___ SOURCE RECORDS

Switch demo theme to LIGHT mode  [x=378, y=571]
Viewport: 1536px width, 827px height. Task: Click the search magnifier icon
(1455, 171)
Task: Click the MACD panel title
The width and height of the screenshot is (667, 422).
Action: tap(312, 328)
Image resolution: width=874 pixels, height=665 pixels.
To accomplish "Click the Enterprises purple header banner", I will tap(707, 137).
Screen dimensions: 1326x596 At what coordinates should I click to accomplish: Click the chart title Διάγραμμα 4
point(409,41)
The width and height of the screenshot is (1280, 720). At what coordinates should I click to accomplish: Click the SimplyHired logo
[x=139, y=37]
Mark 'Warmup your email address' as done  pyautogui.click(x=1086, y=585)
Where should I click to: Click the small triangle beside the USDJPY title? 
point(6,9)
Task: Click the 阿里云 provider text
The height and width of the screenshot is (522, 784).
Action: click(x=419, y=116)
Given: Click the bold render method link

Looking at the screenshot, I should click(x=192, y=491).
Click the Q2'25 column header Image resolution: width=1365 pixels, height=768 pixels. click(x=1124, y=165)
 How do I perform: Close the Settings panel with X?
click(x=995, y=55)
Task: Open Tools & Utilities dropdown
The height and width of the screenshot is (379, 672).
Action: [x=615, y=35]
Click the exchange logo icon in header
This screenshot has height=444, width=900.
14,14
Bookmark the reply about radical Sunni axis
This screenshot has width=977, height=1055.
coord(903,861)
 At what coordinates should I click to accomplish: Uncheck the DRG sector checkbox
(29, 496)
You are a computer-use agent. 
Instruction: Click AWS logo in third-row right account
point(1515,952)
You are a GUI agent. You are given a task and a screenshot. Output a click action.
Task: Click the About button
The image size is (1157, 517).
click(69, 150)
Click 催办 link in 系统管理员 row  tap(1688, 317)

______

SHORT EXERCISE: Revise all of the items so that each "Image resolution" reads "Screen resolution" instead, and leave every other word as it is.

WORKED ANSWER:
Switch demo theme to LIGHT mode  [x=378, y=571]
Viewport: 1536px width, 827px height. Task: Click the search magnifier icon
(1455, 171)
Task: Click the MACD panel title
The width and height of the screenshot is (667, 422).
Action: tap(312, 328)
Screen resolution: width=874 pixels, height=665 pixels.
To accomplish "Click the Enterprises purple header banner", I will tap(707, 137).
Screen dimensions: 1326x596 At what coordinates should I click to accomplish: Click the chart title Διάγραμμα 4
point(409,41)
The width and height of the screenshot is (1280, 720). At what coordinates should I click to accomplish: Click the SimplyHired logo
[x=139, y=37]
Mark 'Warmup your email address' as done  pyautogui.click(x=1086, y=585)
Where should I click to: Click the small triangle beside the USDJPY title? 
point(6,9)
Task: Click the 阿里云 provider text
The height and width of the screenshot is (522, 784).
Action: click(x=419, y=116)
Given: Click the bold render method link

Looking at the screenshot, I should click(x=192, y=491).
Click the Q2'25 column header Screen resolution: width=1365 pixels, height=768 pixels. click(x=1124, y=165)
 How do I perform: Close the Settings panel with X?
click(x=995, y=55)
Task: Open Tools & Utilities dropdown
The height and width of the screenshot is (379, 672).
Action: [x=615, y=35]
Click the exchange logo icon in header
This screenshot has height=444, width=900.
14,14
Bookmark the reply about radical Sunni axis
This screenshot has width=977, height=1055.
coord(903,861)
 At what coordinates should I click to accomplish: Uncheck the DRG sector checkbox
(29, 496)
You are a computer-use agent. 
Instruction: Click AWS logo in third-row right account
point(1515,952)
You are a GUI agent. You are given a task and a screenshot. Output a click action.
Task: Click the About button
The image size is (1157, 517).
click(69, 150)
Click 催办 link in 系统管理员 row  tap(1688, 317)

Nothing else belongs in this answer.